The prosecutor's fallacy is a fallacy of statistical reasoning involving a test for an occurrence, such as a DNA match. A positive result in the test may paradoxically be more likely to be an erroneous result than an actual occurrence, even if the test is very accurate. The fallacy is named because it is typically used by a prosecutor to exaggerate the probability of a criminal defendant's guilt. The fallacy can be used to support other claims as well – including the innocence of a defendant.

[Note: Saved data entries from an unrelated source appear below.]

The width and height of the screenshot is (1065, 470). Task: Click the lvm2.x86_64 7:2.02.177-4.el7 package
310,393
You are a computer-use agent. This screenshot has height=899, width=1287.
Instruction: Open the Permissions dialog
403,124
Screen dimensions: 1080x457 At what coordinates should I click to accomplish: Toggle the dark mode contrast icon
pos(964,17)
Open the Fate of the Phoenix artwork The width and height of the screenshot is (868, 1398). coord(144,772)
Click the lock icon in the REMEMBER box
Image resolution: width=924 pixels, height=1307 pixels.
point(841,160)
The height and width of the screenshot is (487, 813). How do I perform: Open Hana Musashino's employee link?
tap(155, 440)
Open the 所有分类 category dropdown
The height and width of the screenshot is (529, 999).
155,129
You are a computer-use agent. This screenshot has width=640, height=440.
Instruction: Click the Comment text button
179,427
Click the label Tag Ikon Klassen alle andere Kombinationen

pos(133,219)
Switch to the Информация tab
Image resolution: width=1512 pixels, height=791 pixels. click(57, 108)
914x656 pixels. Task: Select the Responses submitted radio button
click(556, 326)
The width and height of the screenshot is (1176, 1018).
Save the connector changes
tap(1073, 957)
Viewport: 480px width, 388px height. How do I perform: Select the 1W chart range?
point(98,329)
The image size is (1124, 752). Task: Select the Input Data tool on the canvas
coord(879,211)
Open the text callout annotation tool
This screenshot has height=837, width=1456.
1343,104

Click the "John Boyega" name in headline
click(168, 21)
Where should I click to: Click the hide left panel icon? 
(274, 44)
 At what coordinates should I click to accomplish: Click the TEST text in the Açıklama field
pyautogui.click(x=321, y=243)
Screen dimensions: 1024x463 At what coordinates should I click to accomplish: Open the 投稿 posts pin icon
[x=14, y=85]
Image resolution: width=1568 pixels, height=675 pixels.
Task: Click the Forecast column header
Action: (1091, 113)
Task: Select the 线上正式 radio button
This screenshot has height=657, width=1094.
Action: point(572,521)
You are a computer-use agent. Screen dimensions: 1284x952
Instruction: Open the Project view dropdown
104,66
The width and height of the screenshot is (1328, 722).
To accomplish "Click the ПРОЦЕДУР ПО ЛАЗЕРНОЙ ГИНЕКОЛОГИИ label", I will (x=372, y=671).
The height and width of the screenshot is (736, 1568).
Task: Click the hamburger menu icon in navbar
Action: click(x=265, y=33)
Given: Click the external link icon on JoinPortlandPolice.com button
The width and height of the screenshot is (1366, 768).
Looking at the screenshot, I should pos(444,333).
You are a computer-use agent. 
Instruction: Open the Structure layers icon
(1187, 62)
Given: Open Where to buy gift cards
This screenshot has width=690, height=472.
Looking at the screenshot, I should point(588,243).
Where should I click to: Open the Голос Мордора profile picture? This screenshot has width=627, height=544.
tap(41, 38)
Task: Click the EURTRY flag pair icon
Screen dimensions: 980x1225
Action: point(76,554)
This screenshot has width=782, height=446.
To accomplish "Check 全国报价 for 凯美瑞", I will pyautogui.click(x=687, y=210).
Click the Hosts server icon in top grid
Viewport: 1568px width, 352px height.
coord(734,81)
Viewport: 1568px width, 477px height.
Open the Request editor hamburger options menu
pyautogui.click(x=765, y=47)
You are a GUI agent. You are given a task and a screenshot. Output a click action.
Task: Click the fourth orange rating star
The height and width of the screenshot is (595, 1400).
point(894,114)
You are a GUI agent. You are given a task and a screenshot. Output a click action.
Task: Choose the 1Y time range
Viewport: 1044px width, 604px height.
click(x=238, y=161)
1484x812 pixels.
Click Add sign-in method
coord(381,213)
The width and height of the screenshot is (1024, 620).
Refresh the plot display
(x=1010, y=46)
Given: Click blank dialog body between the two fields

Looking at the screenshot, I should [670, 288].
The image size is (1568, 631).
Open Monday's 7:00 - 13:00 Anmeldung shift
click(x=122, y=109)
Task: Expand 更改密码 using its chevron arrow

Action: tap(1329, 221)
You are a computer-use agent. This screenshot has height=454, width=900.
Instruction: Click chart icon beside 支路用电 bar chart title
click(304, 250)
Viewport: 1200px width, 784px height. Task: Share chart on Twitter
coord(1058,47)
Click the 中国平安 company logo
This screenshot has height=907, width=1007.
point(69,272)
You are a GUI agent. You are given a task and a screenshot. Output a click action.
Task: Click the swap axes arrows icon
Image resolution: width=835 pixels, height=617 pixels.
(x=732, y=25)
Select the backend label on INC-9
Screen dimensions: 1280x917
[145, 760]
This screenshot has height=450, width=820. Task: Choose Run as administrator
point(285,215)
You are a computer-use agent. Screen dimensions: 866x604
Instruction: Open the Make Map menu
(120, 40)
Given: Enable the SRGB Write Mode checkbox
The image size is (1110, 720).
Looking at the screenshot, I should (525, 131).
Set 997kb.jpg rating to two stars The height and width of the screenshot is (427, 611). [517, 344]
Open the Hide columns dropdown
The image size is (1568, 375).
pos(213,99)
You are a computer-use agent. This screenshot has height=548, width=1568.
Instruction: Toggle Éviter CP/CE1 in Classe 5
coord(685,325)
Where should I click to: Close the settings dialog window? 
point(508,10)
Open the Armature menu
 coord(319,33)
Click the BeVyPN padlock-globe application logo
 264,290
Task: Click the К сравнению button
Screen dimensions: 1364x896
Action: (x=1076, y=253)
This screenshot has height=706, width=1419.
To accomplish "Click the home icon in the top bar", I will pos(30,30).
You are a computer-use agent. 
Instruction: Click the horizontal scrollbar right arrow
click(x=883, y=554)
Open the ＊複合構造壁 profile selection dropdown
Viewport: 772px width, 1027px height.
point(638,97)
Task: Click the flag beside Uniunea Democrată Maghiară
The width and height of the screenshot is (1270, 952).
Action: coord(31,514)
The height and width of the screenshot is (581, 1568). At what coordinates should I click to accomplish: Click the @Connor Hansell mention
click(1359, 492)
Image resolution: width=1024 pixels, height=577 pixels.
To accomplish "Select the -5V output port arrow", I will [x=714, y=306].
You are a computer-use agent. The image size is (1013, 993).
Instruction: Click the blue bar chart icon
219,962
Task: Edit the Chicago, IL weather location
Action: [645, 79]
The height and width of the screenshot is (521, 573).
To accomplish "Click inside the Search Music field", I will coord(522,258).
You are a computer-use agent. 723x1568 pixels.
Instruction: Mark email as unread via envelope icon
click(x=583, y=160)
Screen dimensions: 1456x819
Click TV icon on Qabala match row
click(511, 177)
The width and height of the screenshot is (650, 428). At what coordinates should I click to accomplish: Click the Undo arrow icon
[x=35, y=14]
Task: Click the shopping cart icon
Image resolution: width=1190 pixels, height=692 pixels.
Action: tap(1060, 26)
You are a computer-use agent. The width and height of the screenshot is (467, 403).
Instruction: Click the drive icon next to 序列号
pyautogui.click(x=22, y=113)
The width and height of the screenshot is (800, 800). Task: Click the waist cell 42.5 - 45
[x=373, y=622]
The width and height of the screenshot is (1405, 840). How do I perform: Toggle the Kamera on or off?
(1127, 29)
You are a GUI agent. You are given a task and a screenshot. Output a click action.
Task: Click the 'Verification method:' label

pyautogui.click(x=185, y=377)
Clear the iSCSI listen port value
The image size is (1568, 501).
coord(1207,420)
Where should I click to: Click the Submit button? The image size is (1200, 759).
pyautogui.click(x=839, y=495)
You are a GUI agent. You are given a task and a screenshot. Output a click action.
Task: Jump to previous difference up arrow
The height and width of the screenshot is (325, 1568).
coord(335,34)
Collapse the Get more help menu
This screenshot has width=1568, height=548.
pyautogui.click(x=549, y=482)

For instance, if a perpetrator were known to have the same blood type as a given defendant and 10% of the population to share that blood type, then one version of the prosecutor's fallacy would be to claim that, on that basis alone, the probability that the defendant is guilty is 90%. However, this conclusion is only close to correct if the defendant was selected as the main suspect based on robust evidence discovered prior to the blood test and unrelated to it (the blood match may then be an "unexpected coincidence"). Otherwise, the reasoning presented is flawed, as it overlooks the high prior probability (that is, prior to the blood test) that he is a random innocent person. Assume, for instance, that 1000 people live in the town where the murder occurred. This means that 100 people live there who have the perpetrator's blood type; therefore, the true probability that the defendant is guilty – based on the fact that his blood type matches that of the killer – is only 1%, far less than the 90% argued by the prosecutor.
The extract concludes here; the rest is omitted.